Mais l’essai est à transformer. Puisque les signatures de contrats de financement, elles, reculent sensiblement en Afrique subsaharienne à 210 millions d’euros contre 546 millions d’euros en 2014. Et elles ne concentrent que 23 % des 922 millions d’euros des financements signés en 2015, derrière l’Amérique du Sud (31 %) et l’Asie (24 %), mais devant l’Afrique du Nord (16 %).

« Les autorisations et les signatures correspondent à des moments différents du processus d’octroi d’un financement. Le chiffre des autorisations est un indicateur fidèle de l’activité de Proparco et annonce les futures signatures », indique à ce sujet une porte-parole de Proparco interrogée par Jeune Afrique.

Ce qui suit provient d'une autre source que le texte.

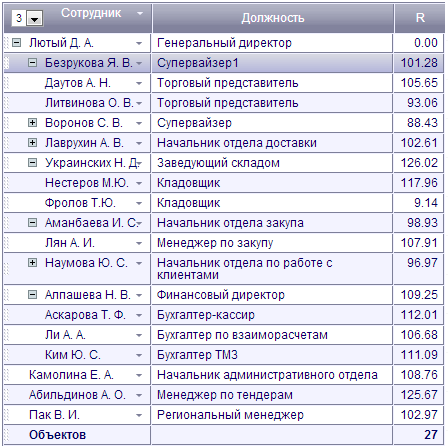448x448 pixels.
Task: Open the level 3 dropdown in header
Action: pyautogui.click(x=35, y=18)
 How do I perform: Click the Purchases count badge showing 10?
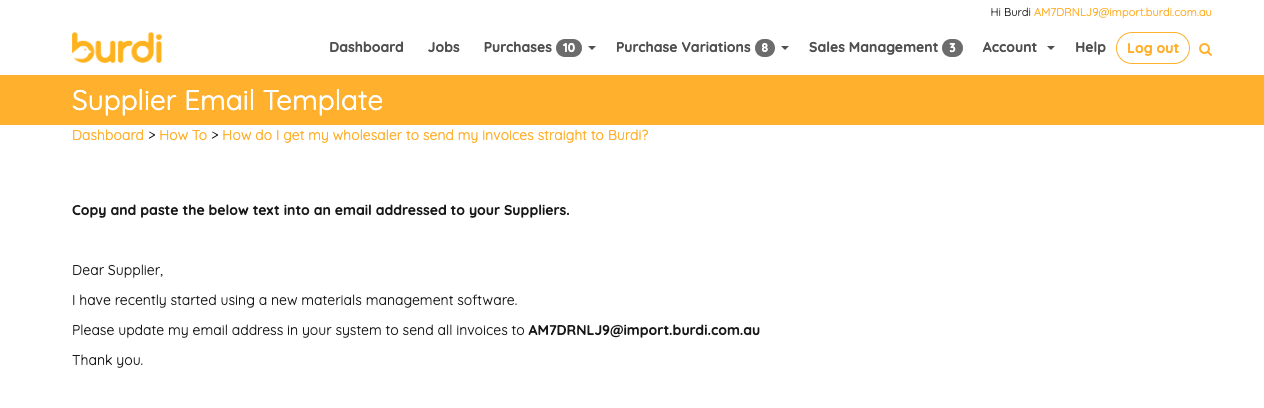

Ceci étant, l’Afrique cumule toujours le plus important portefeuille d’encours de Proparco. Qu’il s’agisse de projets de santé au Burkina Faso, de banque au Cameroun, de micro-finance en Côte d’Ivoire, de tourisme en Guinée ou d’infrastructures au Kenya et au Nigeria, les encours subsahariens atteignent 1,57 milliard d’euros fin 2015, contre 1,514 milliard en 2014.

Nouveau directeur général

Le continent était l’une des priorités de Claude Périou, revenu au poste de directeur général de Proparco en juillet 2012, après avoir déjà occupé la fonction de 2002 à 2006.

Il est remplacé depuis le 1er avril par Grégory Clemente, ancien directeur du département Asie puis directeur des risques au sein de l’AFD.